Tuesday, 1 October 2019

Duka Tak Terperi Dari Wamena

Duka tak Terperi dari Wamena

Duka Tak terperi datang dari Wamena

Ketika membaca berita tentang kejadian adanya korban manusia-manusia yang tak berdosa di Wamena, maka kemanusiaan kita langsung terpanggil, Kita tentu tak pernah membayangkan bahwa kenapa tiba tiba ada kejadian yang membawa serta arimata karena kedukaan. Kenapa harus ada hiba dan sesak di dada mendengrakan kisah-kisah pilu ini. Bear , bahwa Umur adalah takdir Allah semata, Namun kejadian ini sungguh membuat kita Marah, emosi dan meledak-ledak dan menahan geram, kenapa bisa ada manusia yang dengan ganasnya melakukan pembunuhan terhadap saudaranya dengan cara-cara keji seperti itu.

Duka Wamena telah merenggut nyawa manusia lebih dari 30 an orang dengan berbagai macam latar belakang suku, agama dan daerah. Mereka meregang nyawa karena direnggut dengan cara-cara biadab dan tak beradab. Nyawa mereka melayang seolah-olah tak ada harganya, dan kita jadi berfikir apakah ini akan terjadi lagi , lagi dan lagi. kadang juga terbesit tanya, apakah juga bisa ini terjadi sama diri kita masing-masing? kapan? trus apakah kita bisa selamat? bagaimana caranya? tidak adakah cara dan ikhtiar yang bisa mencegah itu terjadi? enatahlah...

Kerja Allah Tuhan maha pencipta adalah hak-Nya, manusia hanya pada tataran usaha dan ikhtiar. Manusia diberikan akal untuk berfikir tentang kewarasan, berfikir tentang mebangun peradaban yang sehat dan damai. memang benar bahwa manusia diciptakan juga sudah komplit dengan masalah yang include dalam diri mereka sendiri karena ada Nafsu yang dimiliki, Namun Nafsu bisa dikalahkan oleh Akal yang sehat, Nafsu bisa dikalahkan oleh Nurani yang sehat dan waras, nafsu juga bisa dikalahkan dengan "hati yang bening dan Suci" yang tak pernah berfikir untuk keburujkan dan kejahatan.

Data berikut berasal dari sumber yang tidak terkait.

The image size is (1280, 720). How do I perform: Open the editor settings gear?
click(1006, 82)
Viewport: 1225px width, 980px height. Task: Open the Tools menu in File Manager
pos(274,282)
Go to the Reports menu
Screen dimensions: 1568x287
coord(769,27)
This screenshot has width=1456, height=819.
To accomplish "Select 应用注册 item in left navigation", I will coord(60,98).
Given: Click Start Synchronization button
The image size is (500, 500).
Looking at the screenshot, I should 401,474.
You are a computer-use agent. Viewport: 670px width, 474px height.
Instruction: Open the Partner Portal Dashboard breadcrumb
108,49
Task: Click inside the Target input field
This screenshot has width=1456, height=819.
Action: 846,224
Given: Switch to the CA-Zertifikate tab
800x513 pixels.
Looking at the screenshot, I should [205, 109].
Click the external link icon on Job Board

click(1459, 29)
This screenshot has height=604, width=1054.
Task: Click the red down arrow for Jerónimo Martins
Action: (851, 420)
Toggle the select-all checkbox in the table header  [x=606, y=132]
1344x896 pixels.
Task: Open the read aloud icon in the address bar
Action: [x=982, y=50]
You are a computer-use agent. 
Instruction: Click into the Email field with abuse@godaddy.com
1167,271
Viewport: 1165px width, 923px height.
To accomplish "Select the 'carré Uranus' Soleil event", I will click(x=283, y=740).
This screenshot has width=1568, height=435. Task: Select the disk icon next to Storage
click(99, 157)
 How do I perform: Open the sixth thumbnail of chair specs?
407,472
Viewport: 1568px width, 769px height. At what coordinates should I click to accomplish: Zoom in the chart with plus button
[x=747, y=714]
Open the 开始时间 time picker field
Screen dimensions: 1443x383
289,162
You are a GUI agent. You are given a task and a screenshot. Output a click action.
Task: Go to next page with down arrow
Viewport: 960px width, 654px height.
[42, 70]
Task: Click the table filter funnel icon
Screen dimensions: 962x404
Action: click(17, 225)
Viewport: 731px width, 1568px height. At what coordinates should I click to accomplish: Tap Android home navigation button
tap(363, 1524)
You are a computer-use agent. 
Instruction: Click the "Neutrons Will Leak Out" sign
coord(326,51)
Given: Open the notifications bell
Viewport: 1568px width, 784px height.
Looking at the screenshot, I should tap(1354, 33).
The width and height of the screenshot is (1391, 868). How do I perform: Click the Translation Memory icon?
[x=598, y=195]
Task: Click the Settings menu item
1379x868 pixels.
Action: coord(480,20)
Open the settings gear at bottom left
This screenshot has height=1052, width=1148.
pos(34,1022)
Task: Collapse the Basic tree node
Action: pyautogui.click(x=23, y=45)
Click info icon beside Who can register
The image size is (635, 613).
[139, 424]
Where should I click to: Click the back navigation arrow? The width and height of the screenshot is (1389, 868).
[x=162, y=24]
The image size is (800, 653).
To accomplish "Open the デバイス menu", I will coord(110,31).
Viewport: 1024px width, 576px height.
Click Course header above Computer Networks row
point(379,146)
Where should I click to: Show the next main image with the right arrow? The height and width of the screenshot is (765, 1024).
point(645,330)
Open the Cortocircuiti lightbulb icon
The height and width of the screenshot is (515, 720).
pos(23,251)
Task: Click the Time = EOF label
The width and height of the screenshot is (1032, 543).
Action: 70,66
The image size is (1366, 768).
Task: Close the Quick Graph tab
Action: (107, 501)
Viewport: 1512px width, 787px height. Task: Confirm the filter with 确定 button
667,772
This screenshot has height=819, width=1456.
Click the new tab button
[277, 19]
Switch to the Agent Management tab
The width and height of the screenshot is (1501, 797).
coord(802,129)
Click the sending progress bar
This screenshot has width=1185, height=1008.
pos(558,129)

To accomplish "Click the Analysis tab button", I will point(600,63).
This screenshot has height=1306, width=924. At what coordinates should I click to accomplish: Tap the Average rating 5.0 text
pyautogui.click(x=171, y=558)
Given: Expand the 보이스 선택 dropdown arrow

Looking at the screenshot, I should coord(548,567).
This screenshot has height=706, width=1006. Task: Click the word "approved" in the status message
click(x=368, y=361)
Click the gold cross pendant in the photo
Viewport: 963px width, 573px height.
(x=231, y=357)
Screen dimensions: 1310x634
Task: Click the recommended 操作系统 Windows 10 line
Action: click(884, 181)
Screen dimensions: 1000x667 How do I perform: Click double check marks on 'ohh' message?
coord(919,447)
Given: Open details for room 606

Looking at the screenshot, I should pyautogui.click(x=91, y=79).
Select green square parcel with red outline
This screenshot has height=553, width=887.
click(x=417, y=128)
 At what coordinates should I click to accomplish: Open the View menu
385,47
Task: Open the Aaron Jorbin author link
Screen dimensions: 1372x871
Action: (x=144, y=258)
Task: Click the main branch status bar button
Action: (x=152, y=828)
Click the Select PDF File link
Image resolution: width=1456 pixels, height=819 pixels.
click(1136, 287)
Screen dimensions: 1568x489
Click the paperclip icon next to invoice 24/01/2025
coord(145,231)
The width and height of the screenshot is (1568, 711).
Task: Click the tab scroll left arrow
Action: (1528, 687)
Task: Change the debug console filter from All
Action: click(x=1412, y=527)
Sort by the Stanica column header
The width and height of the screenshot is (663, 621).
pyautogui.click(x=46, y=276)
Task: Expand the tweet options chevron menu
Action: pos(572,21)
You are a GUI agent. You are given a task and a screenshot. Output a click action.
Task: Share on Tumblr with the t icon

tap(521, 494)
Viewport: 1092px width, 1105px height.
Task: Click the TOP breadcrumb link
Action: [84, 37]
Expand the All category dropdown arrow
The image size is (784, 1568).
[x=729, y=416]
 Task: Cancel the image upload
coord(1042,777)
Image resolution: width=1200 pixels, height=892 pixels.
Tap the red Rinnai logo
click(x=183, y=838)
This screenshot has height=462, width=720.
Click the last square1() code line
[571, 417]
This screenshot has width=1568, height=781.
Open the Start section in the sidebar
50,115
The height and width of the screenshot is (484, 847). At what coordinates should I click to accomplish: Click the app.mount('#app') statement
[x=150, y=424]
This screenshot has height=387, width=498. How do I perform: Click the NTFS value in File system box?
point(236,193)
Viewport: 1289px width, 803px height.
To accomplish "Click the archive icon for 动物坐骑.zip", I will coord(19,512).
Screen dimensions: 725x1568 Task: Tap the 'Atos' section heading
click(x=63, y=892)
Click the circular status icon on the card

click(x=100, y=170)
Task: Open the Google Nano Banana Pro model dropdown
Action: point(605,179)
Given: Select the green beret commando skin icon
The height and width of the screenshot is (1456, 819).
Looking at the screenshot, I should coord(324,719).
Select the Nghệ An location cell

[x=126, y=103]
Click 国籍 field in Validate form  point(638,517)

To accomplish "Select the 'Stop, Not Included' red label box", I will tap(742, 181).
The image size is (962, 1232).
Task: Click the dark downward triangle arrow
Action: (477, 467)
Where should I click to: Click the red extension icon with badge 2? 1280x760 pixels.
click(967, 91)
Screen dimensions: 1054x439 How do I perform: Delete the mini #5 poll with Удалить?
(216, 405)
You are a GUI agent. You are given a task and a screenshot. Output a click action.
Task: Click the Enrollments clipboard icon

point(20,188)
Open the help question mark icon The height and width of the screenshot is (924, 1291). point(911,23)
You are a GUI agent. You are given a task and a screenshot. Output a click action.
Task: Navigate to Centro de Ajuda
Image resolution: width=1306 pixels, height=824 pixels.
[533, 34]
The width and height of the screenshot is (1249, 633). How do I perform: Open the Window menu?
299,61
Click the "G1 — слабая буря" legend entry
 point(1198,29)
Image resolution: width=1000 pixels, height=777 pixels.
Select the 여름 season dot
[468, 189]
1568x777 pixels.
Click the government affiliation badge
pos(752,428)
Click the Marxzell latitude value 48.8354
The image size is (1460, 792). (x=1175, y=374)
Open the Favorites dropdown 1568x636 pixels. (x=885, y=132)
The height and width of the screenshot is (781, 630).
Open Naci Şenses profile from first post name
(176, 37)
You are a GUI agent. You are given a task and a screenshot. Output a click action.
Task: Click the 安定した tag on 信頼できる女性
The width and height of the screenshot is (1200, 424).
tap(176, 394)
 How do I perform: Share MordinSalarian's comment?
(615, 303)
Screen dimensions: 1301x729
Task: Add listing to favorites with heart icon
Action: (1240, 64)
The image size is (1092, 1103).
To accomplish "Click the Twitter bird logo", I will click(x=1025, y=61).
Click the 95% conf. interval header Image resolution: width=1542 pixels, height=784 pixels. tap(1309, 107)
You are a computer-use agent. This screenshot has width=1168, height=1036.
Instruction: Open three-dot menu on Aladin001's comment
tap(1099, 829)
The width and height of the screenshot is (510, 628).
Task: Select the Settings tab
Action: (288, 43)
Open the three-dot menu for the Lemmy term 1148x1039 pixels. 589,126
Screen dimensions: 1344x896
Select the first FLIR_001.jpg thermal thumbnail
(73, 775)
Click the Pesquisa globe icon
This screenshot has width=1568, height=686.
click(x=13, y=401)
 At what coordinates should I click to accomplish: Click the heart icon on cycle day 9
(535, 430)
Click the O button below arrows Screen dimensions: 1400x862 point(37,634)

Duka Tak perperi dari Wamena

Duka dari Wamena, telah mengajarkan pada kita bahwa , hidup manusia itu penuh dengan darah dan airmata. Duka Wamena juga telah mengajarkan pada kita bahwa kedamaian juga harus diperjuangkan. Duka Wamena juga telah mengajarkan pada kita bahwa kemanusiaan itu itu diata segalanya. Duka Wamena juuga telah mengajarkan pada kita bahwa di bumi ini, telah hidup dan bersamayam manusia-manusia yang hadir sebagai iblis dan setan-setan gentayangan yang tidak bisa menggunakan akal sehat dan nuraninya. duka Wamena juga telah mengajarkan pada kita bahwa Nafsu, kekuasaan, Harta adalah Fitnah terbesar dalam hidup kita sebagai manusia.

Apakah kita akan berpangku tangan saja melihat kebrutalan dan gaya barb-bar seperti ini? tentu tidak. Apakah kita akan membiarkan saja , budaya dan peradaban yang terus menerus mengeksplorasi kebodohan dan nir -moral seperti ini? tentu tidak!!! sekali-kali tidak!!!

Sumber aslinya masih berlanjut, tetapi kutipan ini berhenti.